PAX Storage Format
SynxDB supports the PAX (Partition Attributes Across) storage format.
PAX is a database storage format that combines the benefits of row-based storage (NSM, N-ary Storage Model) and column-based storage (DSM, Decomposition Storage Model). It is designed to improve query performance, particularly in terms of cache efficiency. In OLAP scenarios, PAX offers batch write performance similar to row-based storage and read performance like column-based storage. PAX can adapt to both cloud environments with object storage models and traditional offline physical file-based storage methods.
Compared to traditional storage formats, PAX has the following features:
Data updates and deletions: PAX uses a mark-and-delete approach for data updates and deletions. This effectively manages changes in physical files without immediately rewriting the entire data file.
Concurrency control and read-write isolation: PAX uses Multi-Version Concurrency Control (MVCC) to achieve efficient concurrency control and read-write isolation. The control granularity reaches the level of individual data files, enhancing operation safety and efficiency.
Index support: PAX supports B-tree indexes, which help speed up query operations. This is particularly useful for improving data retrieval speed when dealing with large amounts of data.
Data encoding and compression: PAX offers multiple data encoding methods (such as run-length encoding and delta encoding) and compression options (such as zstd and zlib), with various compression levels. These features help reduce storage space requirements while optimizing read performance.
Statistics: Data files contain detailed statistics that are used for quick filtering and query optimization, reducing unnecessary data scanning and speeding up query processing.
Vectorized engine: PAX also supports a vectorized engine. It aims to further enhance data processing capabilities and query performance, especially in applications like data analysis and report generation.
Applicable scenarios
The hybrid storage capability of PAX makes it suitable for complex OLAP applications that need to handle large amounts of data writes and frequent queries. Whether you are looking for a high-performance data analysis solution in a cloud infrastructure or dealing with large datasets in a traditional data center environment, PAX can provide strong support.

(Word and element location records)
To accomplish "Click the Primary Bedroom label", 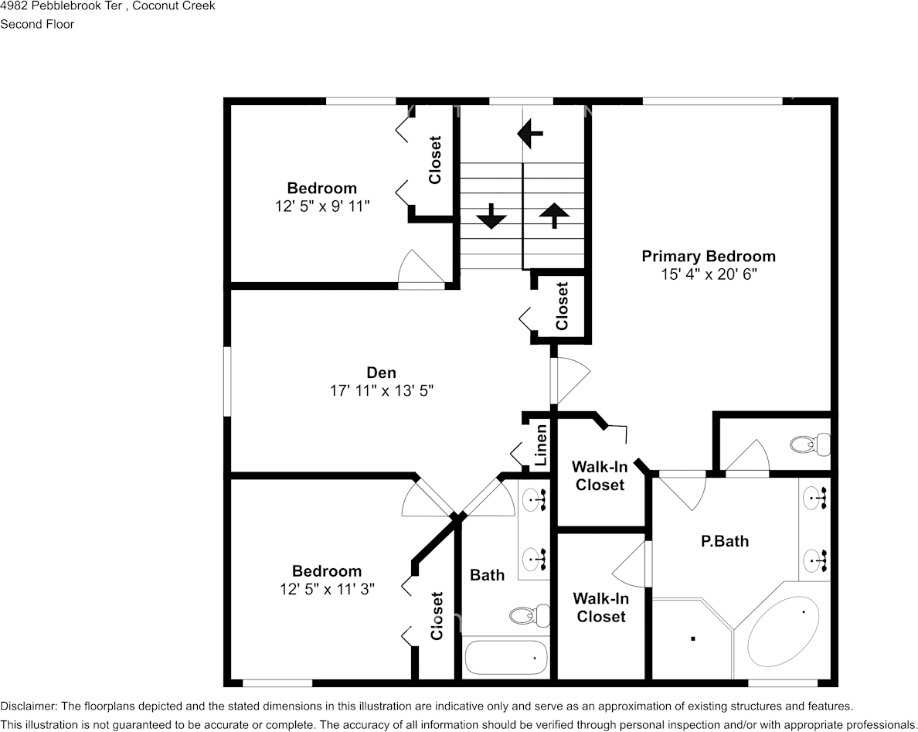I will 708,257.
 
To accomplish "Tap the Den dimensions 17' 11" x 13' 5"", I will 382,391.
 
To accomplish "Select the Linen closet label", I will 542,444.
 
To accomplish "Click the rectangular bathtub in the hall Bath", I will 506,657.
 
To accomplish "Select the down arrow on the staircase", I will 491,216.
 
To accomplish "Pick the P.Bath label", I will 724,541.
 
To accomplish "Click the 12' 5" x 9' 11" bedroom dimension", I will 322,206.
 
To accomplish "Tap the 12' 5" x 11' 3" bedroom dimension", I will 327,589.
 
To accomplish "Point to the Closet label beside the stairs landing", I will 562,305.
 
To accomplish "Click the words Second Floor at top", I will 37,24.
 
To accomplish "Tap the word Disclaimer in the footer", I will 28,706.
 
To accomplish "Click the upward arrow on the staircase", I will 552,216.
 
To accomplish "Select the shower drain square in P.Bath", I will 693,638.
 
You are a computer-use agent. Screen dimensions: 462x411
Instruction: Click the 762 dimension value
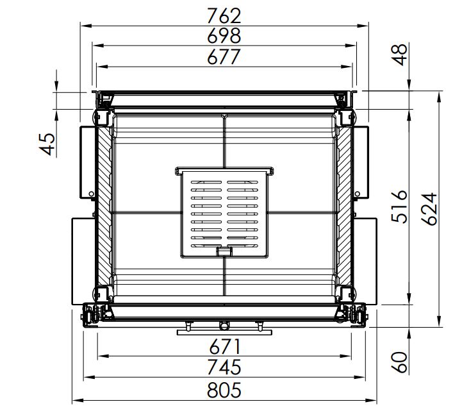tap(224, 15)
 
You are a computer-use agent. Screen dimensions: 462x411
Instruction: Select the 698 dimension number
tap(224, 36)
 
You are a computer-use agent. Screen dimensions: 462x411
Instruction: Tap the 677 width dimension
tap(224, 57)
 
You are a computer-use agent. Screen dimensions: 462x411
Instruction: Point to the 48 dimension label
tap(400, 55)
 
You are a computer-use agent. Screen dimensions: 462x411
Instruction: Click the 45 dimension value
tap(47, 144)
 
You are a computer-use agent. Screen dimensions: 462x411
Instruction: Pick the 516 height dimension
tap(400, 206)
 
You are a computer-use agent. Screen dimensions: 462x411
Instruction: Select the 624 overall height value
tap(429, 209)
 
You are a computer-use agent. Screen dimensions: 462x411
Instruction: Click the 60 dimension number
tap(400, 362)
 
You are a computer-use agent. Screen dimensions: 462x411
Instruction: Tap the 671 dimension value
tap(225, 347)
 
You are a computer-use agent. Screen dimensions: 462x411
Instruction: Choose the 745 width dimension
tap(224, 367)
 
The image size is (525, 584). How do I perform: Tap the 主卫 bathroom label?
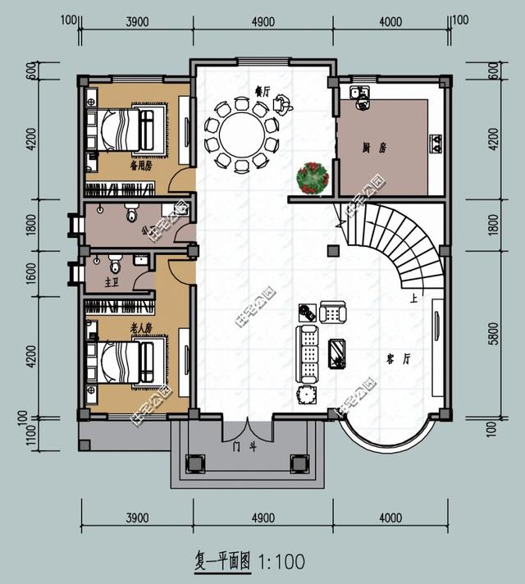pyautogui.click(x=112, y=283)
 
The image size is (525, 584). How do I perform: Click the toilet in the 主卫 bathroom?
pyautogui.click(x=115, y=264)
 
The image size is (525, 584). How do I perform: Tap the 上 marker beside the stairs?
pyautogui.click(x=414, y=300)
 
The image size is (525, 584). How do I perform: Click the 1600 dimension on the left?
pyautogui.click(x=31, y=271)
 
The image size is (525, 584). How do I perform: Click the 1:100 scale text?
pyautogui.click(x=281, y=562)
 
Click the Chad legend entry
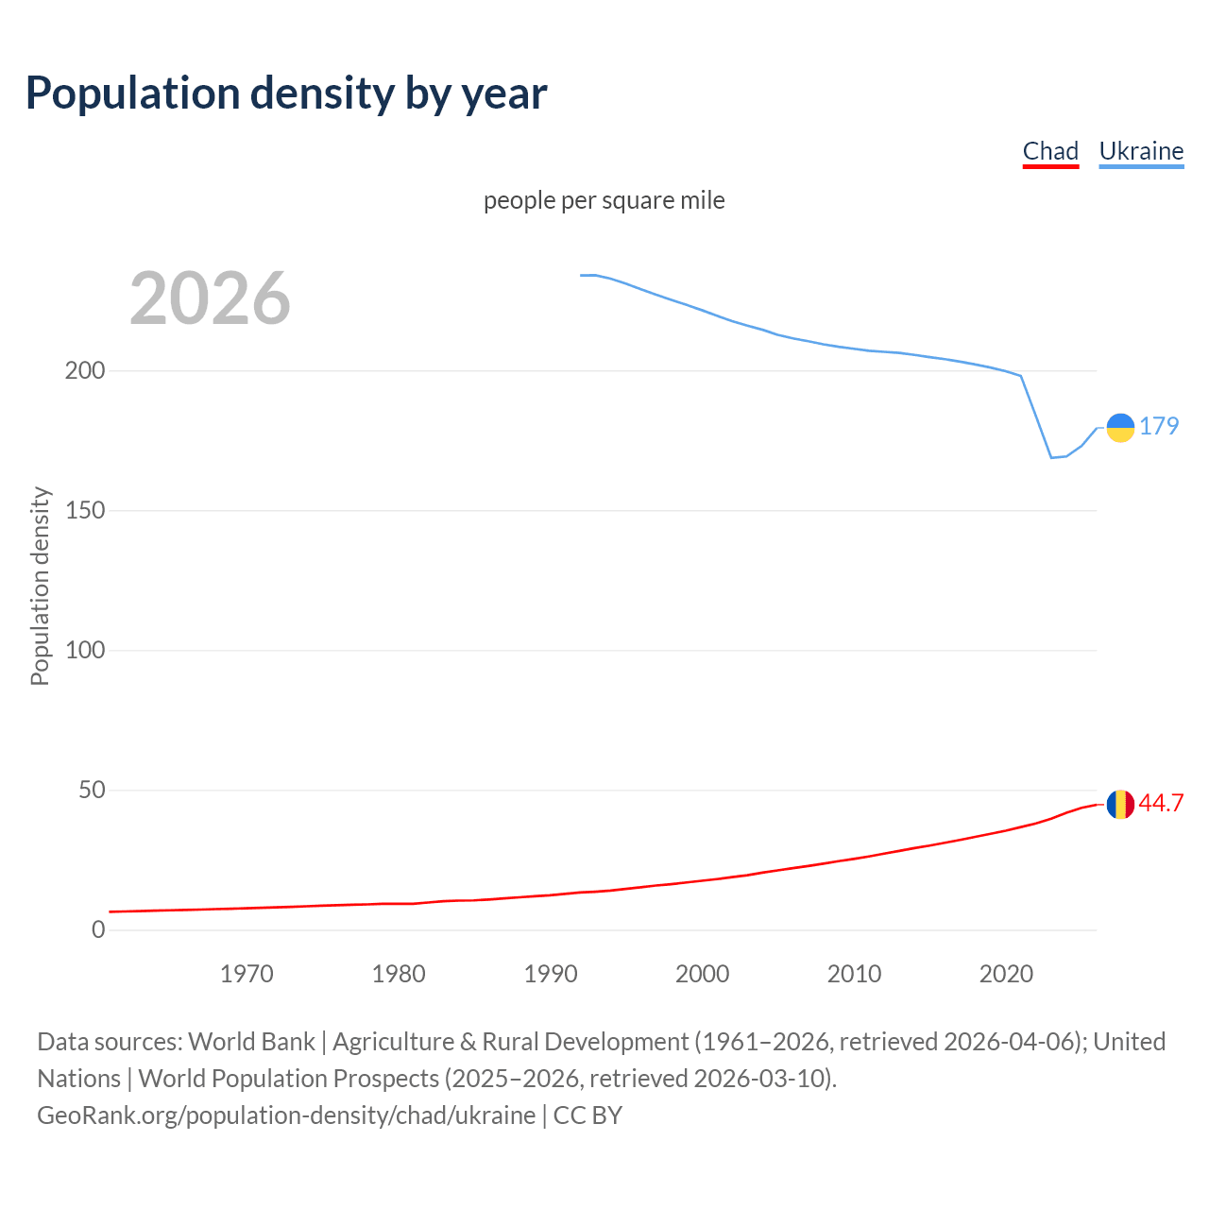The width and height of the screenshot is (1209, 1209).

* * *

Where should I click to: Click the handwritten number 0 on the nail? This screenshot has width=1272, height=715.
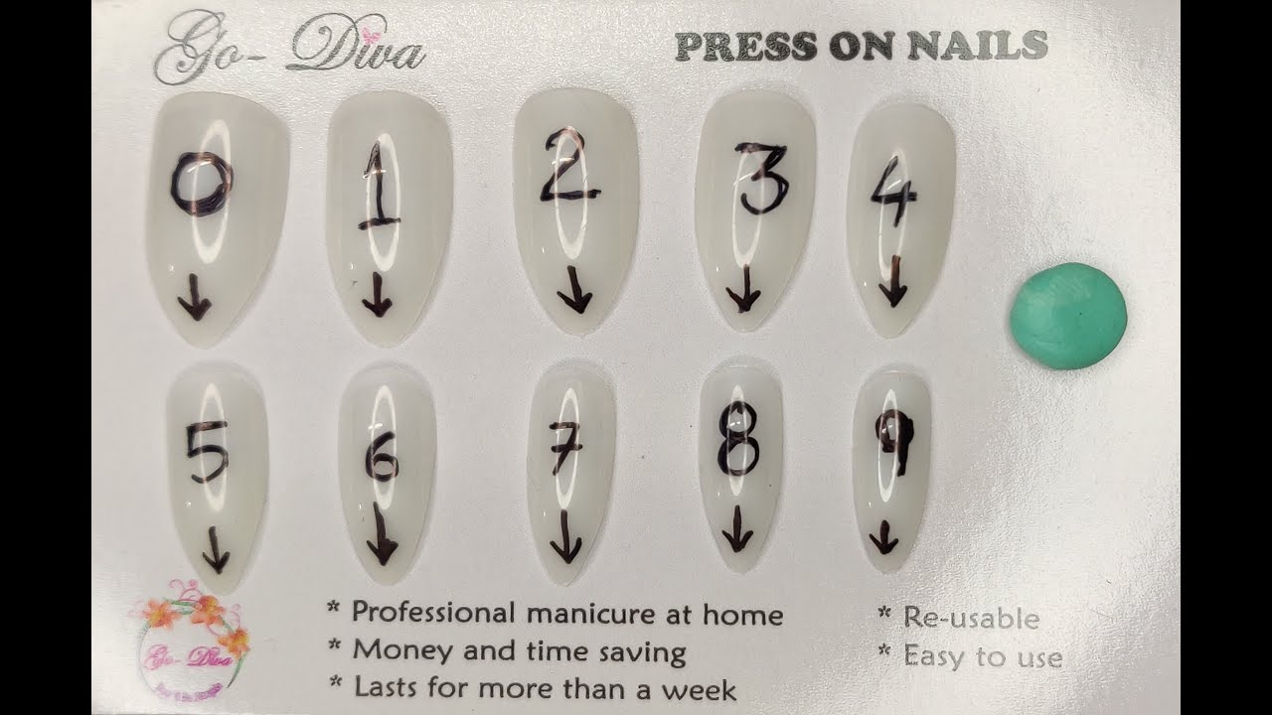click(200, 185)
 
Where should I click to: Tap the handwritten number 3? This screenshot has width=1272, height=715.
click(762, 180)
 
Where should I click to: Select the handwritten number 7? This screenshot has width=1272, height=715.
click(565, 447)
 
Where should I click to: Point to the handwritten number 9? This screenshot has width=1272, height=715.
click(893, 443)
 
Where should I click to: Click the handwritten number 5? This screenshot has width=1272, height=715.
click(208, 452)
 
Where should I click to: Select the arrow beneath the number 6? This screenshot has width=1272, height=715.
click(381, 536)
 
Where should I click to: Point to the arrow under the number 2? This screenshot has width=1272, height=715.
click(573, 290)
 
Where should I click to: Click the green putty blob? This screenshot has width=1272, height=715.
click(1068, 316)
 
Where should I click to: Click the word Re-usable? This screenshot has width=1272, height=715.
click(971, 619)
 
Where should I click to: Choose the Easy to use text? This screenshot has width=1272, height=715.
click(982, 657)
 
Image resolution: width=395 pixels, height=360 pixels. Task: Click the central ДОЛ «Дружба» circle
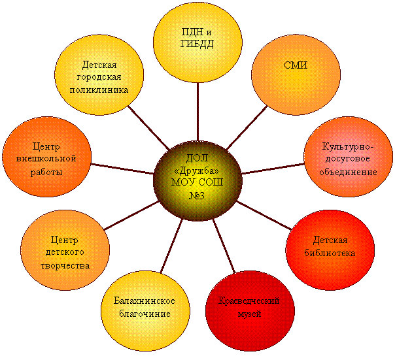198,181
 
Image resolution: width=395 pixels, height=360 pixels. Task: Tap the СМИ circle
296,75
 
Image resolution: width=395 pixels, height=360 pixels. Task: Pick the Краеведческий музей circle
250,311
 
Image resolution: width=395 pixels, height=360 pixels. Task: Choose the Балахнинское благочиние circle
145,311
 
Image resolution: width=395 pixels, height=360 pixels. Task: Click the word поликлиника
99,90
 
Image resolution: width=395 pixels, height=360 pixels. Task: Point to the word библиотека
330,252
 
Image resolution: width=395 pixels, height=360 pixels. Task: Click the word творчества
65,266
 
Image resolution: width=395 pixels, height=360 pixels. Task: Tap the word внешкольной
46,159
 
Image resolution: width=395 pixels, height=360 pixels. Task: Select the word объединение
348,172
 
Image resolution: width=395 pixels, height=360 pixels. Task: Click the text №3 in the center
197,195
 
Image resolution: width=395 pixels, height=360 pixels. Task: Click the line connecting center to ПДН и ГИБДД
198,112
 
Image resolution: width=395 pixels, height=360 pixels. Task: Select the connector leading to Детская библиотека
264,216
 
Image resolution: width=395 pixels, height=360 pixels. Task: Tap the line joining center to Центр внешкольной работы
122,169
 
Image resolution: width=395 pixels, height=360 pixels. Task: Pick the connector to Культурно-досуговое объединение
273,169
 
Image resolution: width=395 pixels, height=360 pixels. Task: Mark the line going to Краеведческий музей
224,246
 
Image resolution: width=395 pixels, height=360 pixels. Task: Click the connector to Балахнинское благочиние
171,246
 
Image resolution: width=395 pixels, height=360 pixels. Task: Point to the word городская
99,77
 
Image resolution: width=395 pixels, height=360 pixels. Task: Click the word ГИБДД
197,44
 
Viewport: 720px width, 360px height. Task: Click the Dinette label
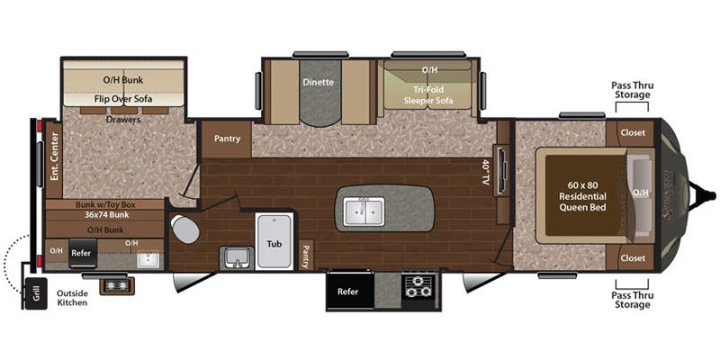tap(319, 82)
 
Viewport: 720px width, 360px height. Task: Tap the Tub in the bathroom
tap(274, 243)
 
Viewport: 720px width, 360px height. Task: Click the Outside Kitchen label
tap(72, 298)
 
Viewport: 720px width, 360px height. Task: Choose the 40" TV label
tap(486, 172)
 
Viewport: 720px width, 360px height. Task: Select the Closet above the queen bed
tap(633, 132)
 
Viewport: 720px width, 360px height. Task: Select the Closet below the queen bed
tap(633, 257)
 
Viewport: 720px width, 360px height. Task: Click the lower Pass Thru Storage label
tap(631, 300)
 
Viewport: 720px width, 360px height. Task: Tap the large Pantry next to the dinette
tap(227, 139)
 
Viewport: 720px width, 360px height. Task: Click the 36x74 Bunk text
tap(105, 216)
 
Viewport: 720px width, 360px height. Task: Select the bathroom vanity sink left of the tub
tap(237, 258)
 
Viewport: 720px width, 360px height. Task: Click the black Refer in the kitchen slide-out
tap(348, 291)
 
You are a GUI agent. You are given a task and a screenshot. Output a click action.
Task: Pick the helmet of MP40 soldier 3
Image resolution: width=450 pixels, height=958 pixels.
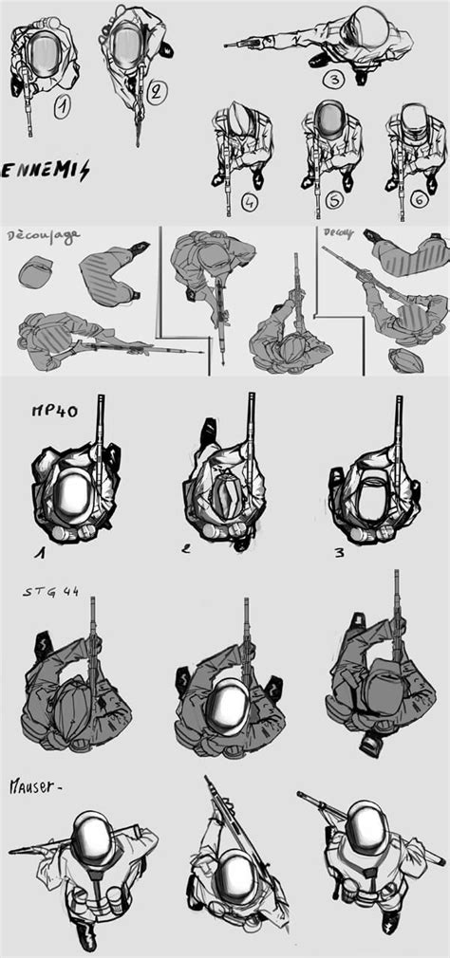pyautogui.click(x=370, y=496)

> **Work to complete**: Copy out the passage of the PAX storage format text starting with "Index support: PAX" and going on through "up query processing.". Rely only on the PAX storage format text.

> **Exercise response**:
Index support: PAX supports B-tree indexes, which help speed up query operations. This is particularly useful for improving data retrieval speed when dealing with large amounts of data.
Data encoding and compression: PAX offers multiple data encoding methods (such as run-length encoding and delta encoding) and compression options (such as zstd and zlib), with various compression levels. These features help reduce storage space requirements while optimizing read performance.
Statistics: Data files contain detailed statistics that are used for quick filtering and query optimization, reducing unnecessary data scanning and speeding up query processing.